Information supplied:

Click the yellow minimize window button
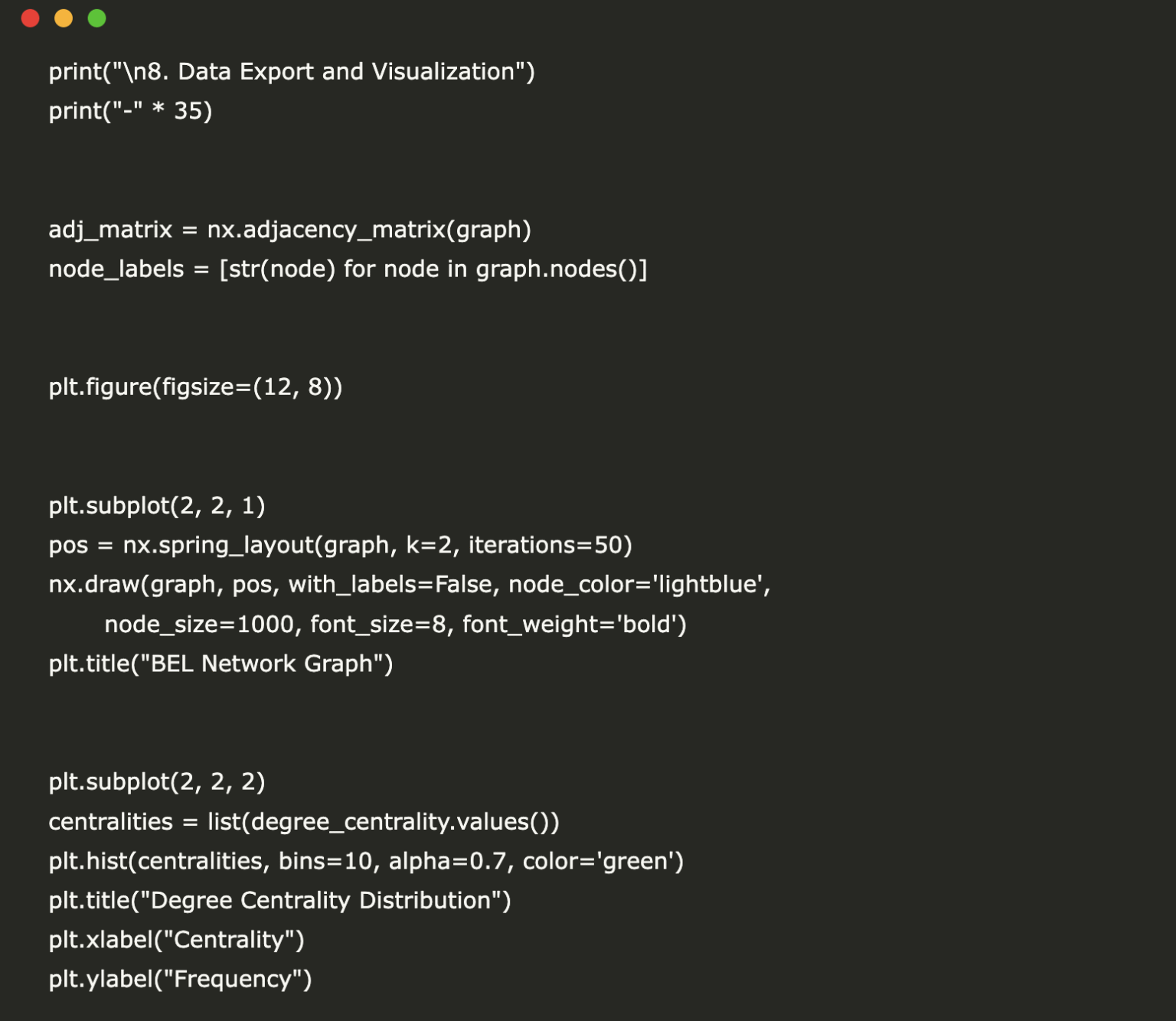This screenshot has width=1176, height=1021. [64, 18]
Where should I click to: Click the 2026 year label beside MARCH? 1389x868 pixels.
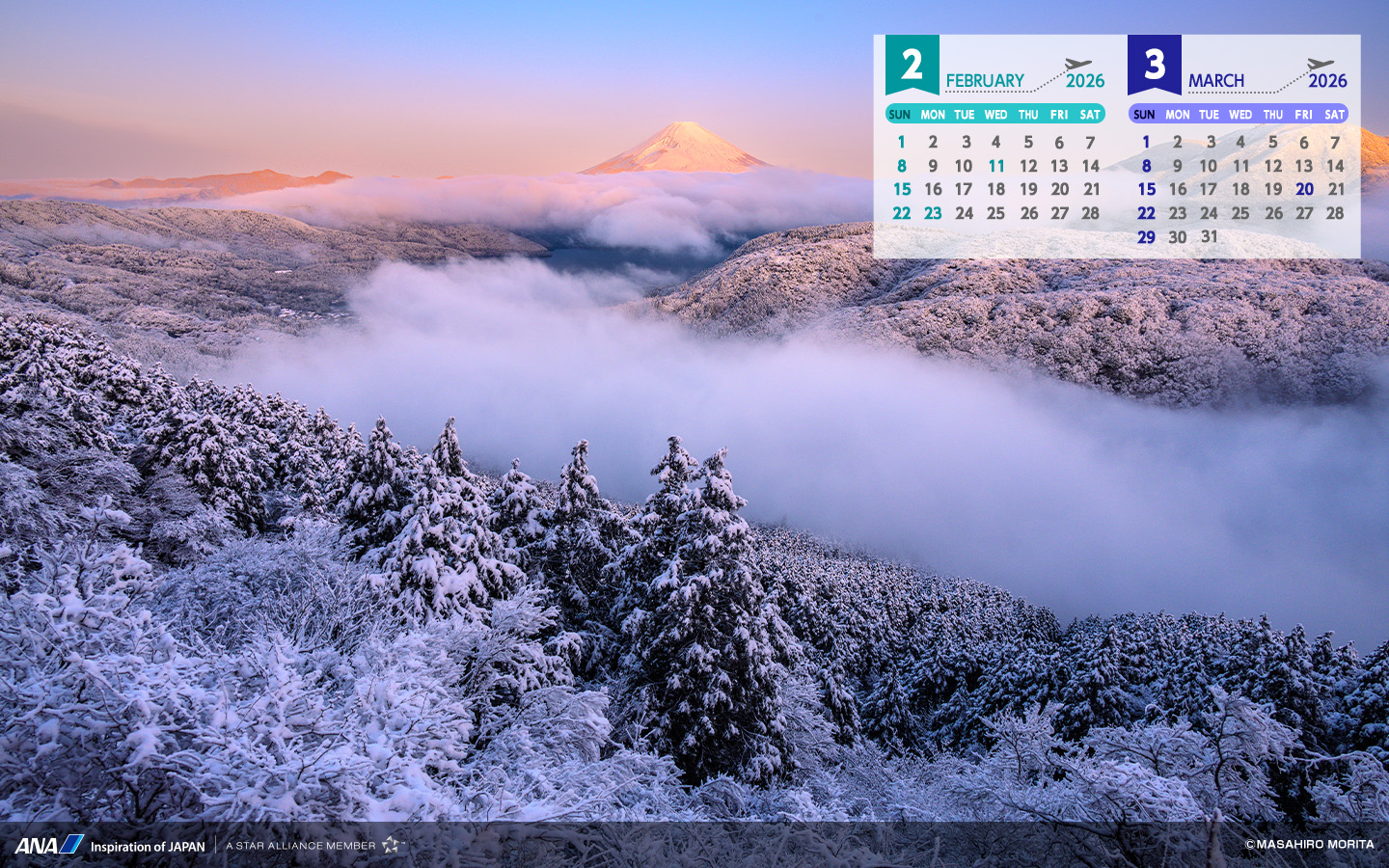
--
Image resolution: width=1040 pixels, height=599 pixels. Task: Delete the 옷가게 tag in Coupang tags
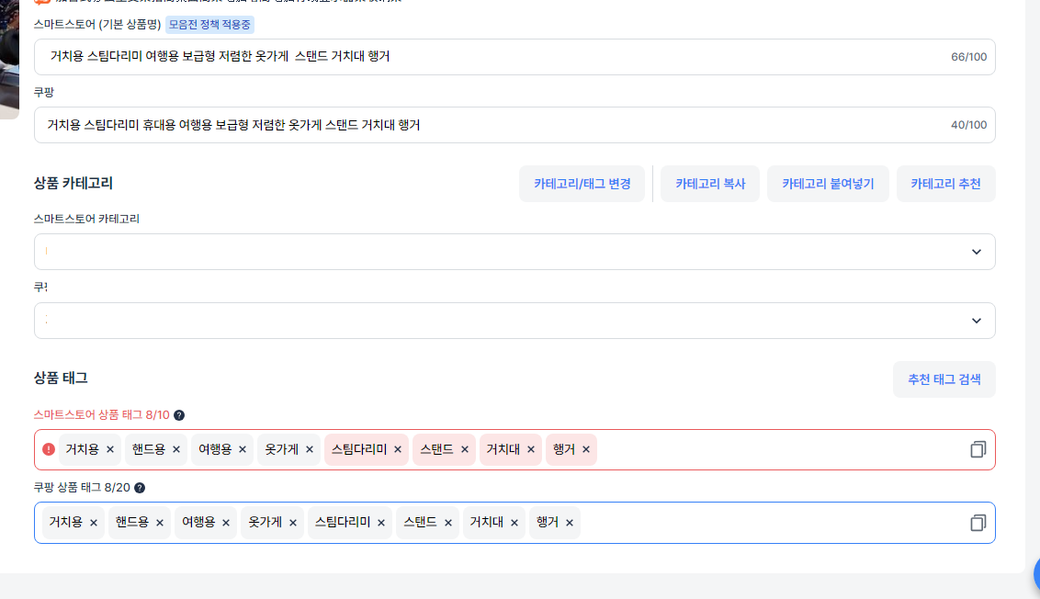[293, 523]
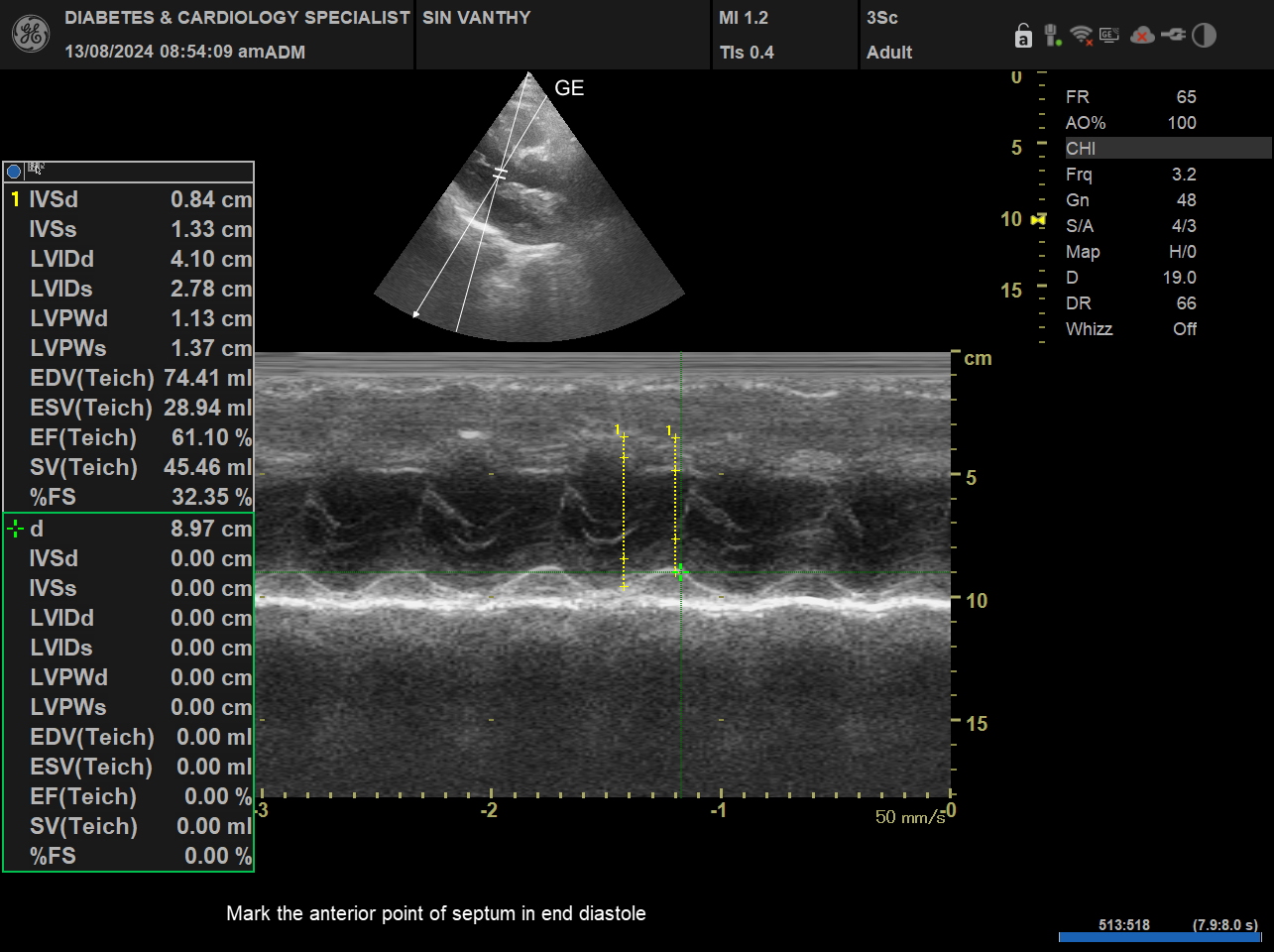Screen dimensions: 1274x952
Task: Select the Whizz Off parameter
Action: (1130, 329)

Exercise aim: Although the records above contain pictures, the copy should not; retype exactly the lines from the one containing "Click the yellow minimize window button" through the one containing "Where should I".

Answer box:
Click the yellow minimize window button
This screenshot has width=1176, height=1021. [64, 18]
Where should I click to: Click the 2026 year label beside MARCH? 1389x868 pixels.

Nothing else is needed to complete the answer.